Опять тишина. Дональд явно чувствовал себя комфортно — меня же молчание буквально бесило. Я не выдержала:

— Если она вам так нравилась, почему же отнеслись к ней столь сурово?

— Я сказал, что она мне нравилась, и это правда. Но в то же самое время я ясно сознавал, что она потенциально более опасна, чем любой из пациентов, которых я когда-либо наблюдал… С тех пор прошло около тридцати лет, но я могу повторить эти слова. — Его лицо было непроницаемым, он весь ушел в воспоминания. — Подумать только, куда ее в итоге отправили — в практически открытую тюрьму, предназначенную для содержания мелких наркоторговцев и проституток. Это само по себе опасное, пугающее решение. Вероятно, вы в курсе, что из протеста я даже уволился, что было ох как непросто. Но то, что случилось потом, — я имею в виду ее освобождение с новым именем… Не могу выразить, какую ужасную ошибку совершили эти люди.

— Но ведь ничего страшного не произошло, — возразила я. — Если бы она кого-то снова убила, мы наверняка узнали бы.

— Пока не произошло. Ребекке сейчас сорок три года — до старческого слабоумия далеко. Я стою на своем прежнем мнении. Она сейчас является опасной для общества — и будет таковой в будущем.

— Почему? — Вопрос неожиданно для меня прозвучал чересчур требовательно. — Почему вы так уверены?

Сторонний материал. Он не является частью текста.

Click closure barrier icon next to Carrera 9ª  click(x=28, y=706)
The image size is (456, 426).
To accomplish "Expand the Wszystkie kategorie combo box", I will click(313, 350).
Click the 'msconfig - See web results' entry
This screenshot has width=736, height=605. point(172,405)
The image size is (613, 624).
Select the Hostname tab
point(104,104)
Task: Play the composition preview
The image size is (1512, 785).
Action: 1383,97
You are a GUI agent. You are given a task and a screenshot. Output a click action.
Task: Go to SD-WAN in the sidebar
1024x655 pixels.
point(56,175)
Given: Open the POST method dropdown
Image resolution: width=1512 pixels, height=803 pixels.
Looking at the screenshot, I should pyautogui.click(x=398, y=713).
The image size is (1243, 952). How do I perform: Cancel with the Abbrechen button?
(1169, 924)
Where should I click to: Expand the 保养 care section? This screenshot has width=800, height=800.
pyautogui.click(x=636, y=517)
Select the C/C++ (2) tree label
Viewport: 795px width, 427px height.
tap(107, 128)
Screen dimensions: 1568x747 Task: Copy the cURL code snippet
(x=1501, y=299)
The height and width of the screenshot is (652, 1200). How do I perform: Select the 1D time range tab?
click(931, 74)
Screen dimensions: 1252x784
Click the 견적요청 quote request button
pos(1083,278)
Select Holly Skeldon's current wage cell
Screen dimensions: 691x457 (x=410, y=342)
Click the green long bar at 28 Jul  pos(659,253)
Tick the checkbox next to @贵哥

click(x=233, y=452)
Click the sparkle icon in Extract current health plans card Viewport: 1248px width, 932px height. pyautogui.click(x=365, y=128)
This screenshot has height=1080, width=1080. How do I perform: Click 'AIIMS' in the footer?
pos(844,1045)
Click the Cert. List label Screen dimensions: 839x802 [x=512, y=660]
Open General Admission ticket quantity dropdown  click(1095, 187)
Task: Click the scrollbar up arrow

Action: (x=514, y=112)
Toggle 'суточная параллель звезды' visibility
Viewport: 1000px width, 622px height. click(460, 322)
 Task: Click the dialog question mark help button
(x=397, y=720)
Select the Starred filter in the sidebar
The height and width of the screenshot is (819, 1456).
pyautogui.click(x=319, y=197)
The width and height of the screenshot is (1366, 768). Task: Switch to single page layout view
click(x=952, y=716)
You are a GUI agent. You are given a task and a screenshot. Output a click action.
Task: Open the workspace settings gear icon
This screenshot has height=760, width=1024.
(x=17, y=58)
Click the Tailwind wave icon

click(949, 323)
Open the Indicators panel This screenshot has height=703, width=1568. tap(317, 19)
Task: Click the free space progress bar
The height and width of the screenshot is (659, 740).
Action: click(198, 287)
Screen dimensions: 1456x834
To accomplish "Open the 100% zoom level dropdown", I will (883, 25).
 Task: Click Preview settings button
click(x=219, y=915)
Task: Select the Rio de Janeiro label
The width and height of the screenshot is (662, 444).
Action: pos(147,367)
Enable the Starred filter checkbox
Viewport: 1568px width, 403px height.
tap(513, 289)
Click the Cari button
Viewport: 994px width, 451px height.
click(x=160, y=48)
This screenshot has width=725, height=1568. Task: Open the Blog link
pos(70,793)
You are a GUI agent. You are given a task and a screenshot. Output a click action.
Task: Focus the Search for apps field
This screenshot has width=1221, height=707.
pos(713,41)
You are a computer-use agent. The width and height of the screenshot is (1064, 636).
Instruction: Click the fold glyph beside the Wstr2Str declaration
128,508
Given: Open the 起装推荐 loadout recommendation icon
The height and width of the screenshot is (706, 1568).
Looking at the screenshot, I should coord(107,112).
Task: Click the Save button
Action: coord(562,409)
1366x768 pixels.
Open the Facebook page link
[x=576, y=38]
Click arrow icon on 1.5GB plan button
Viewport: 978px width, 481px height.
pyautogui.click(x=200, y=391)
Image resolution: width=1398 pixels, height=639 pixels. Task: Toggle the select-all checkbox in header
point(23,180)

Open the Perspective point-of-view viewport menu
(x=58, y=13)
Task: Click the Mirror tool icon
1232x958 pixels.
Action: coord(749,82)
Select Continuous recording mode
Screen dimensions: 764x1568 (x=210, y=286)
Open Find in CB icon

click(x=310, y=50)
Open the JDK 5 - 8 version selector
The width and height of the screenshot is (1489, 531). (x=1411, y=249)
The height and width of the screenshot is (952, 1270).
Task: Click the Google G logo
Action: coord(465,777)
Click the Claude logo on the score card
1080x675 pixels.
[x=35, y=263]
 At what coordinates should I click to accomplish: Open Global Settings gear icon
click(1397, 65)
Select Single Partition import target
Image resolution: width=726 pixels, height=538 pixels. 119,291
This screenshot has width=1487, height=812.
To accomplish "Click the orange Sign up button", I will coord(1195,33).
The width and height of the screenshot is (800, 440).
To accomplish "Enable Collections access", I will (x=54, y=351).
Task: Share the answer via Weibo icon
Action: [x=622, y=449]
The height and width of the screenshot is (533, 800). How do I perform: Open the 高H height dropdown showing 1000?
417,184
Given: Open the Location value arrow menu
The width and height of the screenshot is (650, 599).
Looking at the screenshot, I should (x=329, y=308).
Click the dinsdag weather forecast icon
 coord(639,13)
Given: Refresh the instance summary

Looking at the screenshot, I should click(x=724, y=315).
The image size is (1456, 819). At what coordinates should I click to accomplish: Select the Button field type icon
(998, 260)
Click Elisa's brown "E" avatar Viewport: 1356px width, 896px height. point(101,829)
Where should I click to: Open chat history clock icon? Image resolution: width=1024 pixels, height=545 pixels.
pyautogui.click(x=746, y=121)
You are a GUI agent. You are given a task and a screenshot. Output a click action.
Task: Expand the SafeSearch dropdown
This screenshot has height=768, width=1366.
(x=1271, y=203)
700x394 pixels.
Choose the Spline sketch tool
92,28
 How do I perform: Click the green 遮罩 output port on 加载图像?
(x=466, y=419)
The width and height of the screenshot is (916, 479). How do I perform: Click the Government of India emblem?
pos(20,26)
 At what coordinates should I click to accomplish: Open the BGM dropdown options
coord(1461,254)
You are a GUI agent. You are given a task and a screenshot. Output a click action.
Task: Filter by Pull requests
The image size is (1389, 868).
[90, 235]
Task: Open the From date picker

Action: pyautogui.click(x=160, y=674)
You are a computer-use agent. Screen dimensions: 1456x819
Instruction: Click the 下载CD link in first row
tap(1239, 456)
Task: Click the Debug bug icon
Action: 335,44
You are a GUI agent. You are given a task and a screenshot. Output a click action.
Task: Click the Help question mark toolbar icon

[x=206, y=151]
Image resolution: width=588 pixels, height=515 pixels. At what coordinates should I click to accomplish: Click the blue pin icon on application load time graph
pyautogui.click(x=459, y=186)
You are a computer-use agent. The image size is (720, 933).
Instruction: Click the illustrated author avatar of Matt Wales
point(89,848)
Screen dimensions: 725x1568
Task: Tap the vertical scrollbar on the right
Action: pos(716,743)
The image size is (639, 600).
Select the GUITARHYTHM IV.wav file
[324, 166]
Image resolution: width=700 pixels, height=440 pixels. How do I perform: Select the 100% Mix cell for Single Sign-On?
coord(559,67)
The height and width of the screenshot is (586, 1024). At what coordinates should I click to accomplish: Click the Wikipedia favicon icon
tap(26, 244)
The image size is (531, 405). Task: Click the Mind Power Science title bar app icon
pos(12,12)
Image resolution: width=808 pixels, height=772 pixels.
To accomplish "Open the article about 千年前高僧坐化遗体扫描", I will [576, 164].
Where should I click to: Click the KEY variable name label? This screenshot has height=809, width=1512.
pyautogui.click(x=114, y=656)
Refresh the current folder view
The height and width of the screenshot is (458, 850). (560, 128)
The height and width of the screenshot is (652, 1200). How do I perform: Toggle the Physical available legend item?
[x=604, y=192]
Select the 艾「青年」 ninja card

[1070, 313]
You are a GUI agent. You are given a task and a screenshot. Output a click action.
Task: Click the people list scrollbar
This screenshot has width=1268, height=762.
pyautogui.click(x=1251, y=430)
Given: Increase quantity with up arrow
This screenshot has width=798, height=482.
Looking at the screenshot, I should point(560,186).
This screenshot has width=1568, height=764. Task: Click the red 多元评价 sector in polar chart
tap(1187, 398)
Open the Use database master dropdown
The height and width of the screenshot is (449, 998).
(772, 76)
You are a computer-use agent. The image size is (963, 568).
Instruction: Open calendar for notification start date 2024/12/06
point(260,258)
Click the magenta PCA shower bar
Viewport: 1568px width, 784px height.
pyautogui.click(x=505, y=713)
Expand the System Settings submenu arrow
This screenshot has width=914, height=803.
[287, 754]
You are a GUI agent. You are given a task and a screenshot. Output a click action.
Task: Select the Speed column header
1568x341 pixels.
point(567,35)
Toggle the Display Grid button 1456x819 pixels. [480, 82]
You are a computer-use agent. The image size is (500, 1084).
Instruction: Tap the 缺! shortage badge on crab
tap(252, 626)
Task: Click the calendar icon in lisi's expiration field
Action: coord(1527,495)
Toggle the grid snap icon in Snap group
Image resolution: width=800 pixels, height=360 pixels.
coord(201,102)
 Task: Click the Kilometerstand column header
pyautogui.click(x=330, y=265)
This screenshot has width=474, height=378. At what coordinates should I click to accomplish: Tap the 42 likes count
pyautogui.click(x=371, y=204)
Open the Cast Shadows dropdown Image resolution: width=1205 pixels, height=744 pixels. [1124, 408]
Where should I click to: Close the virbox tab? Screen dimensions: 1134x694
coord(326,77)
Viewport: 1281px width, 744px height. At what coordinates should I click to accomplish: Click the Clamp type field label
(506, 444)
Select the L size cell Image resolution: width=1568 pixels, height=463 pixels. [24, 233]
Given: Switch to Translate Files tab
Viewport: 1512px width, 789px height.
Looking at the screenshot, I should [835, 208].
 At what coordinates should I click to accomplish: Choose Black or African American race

— Да потому, что в ее сознании ничего не могло измениться. Таких, как Ребекка, в мире можно пересчитать по пальцам. Она не похожа ни на тех немногих детей-убийц, с которыми мне лично пришлось иметь дело, ни на тех, о которых я читал. У всех этих детей — у всех до единого — есть одна общая особенность: абсолютное непонимание сущности смерти. Своих жертв они либо вообще не знали, либо видели раз-другой; они просто хотели понять, что чувствуешь, когда убиваешь. Мотив жуткий, но он никогда не проявляется в зрелом возрасте… Это самая мрачная из детских фантазий, однако с годами она исчезает, как и самые невинные мечты. — Взгляд Дональда снова устремился на что-то далекое, видимое лишь ему. — А мотивы Ребекки совершенно очевидны. Оказавшись в подобных обстоятельствах в двадцать, тридцать, сорок лет, она повела бы себя точно так же.

— Но она стала другим человеком, у нее теперь новое имя. Она побоится поступить подобным образом! Для нее это будет полный крах, конец всему. Она поймет, что…

— По-вашему, она мыслила рационально, убивая хомяка? Или Эленор Корбетт? — Дональд улыбнулся грустно и загадочно. — «Обезумела от ярости» — помните? Так вот, это состояние не имеет ничего общего с детской горячностью. Ребекка уже в десять лет была осторожной и осмотрительной — и сейчас наверняка такая же. А когда человек не помнит себя от ярости, закон самосохранения перестает действовать. Раскрытие личной тайны, предательство любимого человека. Для нее это как бы спусковые крючки. Хомячок нажал на один крючок. Эленор нажала на оба.

Дональд откинулся на спинку стула, и я замерла, боясь даже дышать. Молчание оглушало, но тут он снова заговорил:

— Полагаю, мисс Джеффриз, вы знаете, что такое минное поле и чем оно опасно. Нет ничего проще, чем изготовить и заложить мины, — они недорогие, закапываются, как семена. Зато столь же простого способа извлечения их из земли пока не существует. Мина может пролежать в земле годы, десятилетия, бог знает сколько. А потом, когда срабатывает механизм… я думаю, наиболее подходящим репортерским клише было бы «разнесло на мелкие кусочки». И я не могу придумать более подходящей метафоры для описания психики этой женщины. Пока она жива, я не буду чувствовать себя в безопасности. Мина ждет своего часа.

35

Я оказалась едва ли не единственным пассажиром в вагоне поезда, отошедшего от вокзала Ватерлоо. Ничьи голоса не заглушали ритмичного стука колес. На часах было без пяти пять. Остался позади сумрак вокзала, в окно ударили лучи предзакатного солнца, и я увидела закопченные фасады зданий и панели ограждения, густо изрисованные граффити. Я возвращалась в Борнмут, в привычный для меня мир.